Face it, tennis is a hard sport and it’s a mental sport.

Tennis is going to test your character as a person, but the great thing about that is, you will be able a build a stronger one while playing the sport. The first step in this “fighting spirit development” is to learn how to deal with failure and setbacks, by mentally recovering as soon as you can. You can do this by not taking it personally.
One match doesn’t have to define your career, now does it?
See, by focusing on our failures most of the time, we keep that dark memory etched into our subconscious minds all the time, and this reliving of it again and again is really mental suicide for many junior players, because they are killing their own self-image over and over when you do re-live it.
Discovering your own fighting spirit is actually fighting for your own self-mastery, meaning you will do anything that you can to stay away from thoughts that will weaken your mental game. Do it for a day first, then go for a week, after a month, you will be feeling stronger. The secret that few tennis players get is that, they really are the ones holding themselves back. Try to be aware of your thoughts daily and ask yourself this key question.
“How will thinking this way, affect my energy?”

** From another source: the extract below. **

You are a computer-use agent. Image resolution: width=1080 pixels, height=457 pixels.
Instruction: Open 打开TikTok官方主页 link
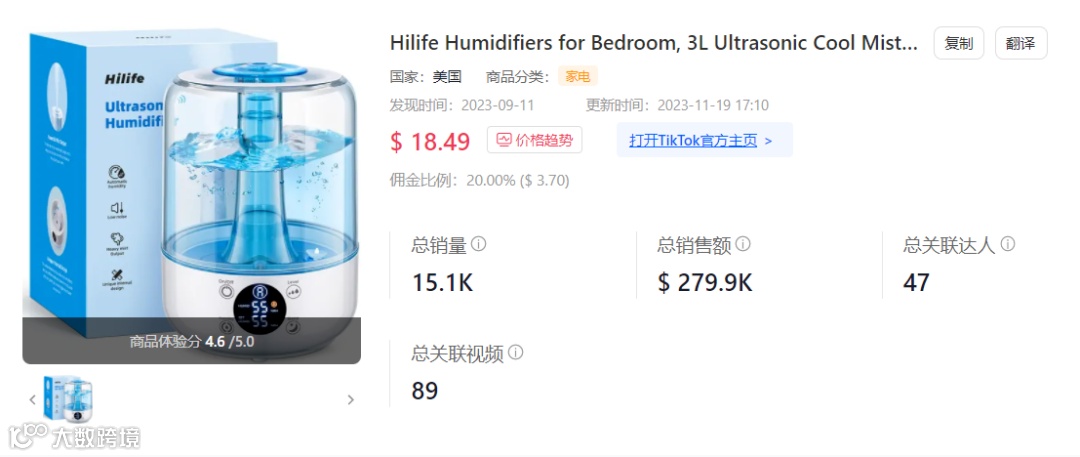(x=693, y=141)
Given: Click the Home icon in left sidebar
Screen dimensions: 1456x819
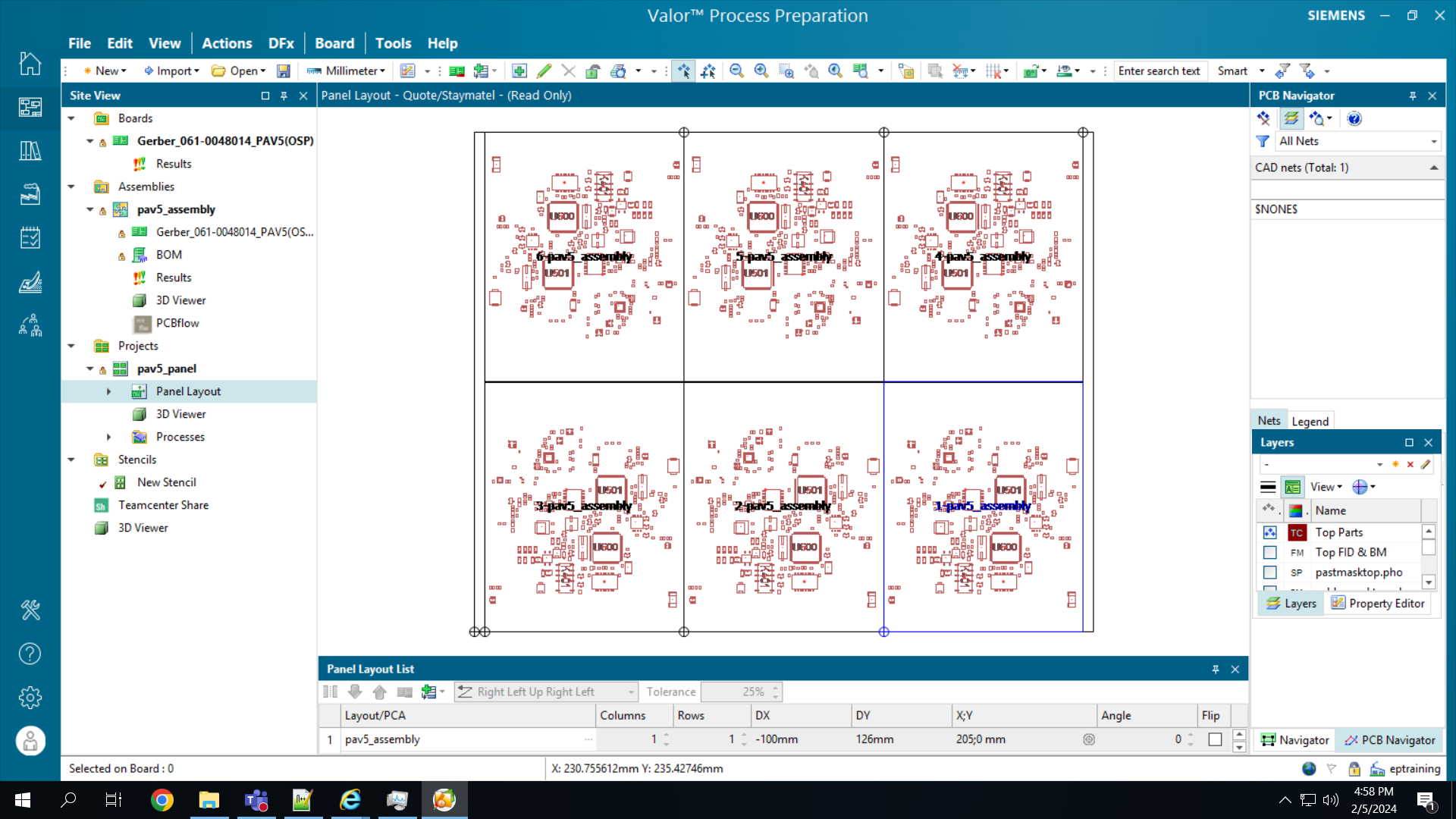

I’m talking Law of Substitution here. Anytime a negative or failure thought comes into your mind, cast it out, then replace it with a more empowering one!
The next step is to start playing every point with a do or die attitude in practice, players think they can turn this mindset on and off, but they can’t. Practices makes perfect, so start in practice, you can then let it carry over into your match play. This is how the Champions mentally train daily on and off the court.
That’s what separate them, from the rest of the players on tour, they want to be the best and they know a fighting spirit comes from playing at a certain high level all the time and that this is the only way to get there. Finding your inner fighting spirit, is a journey.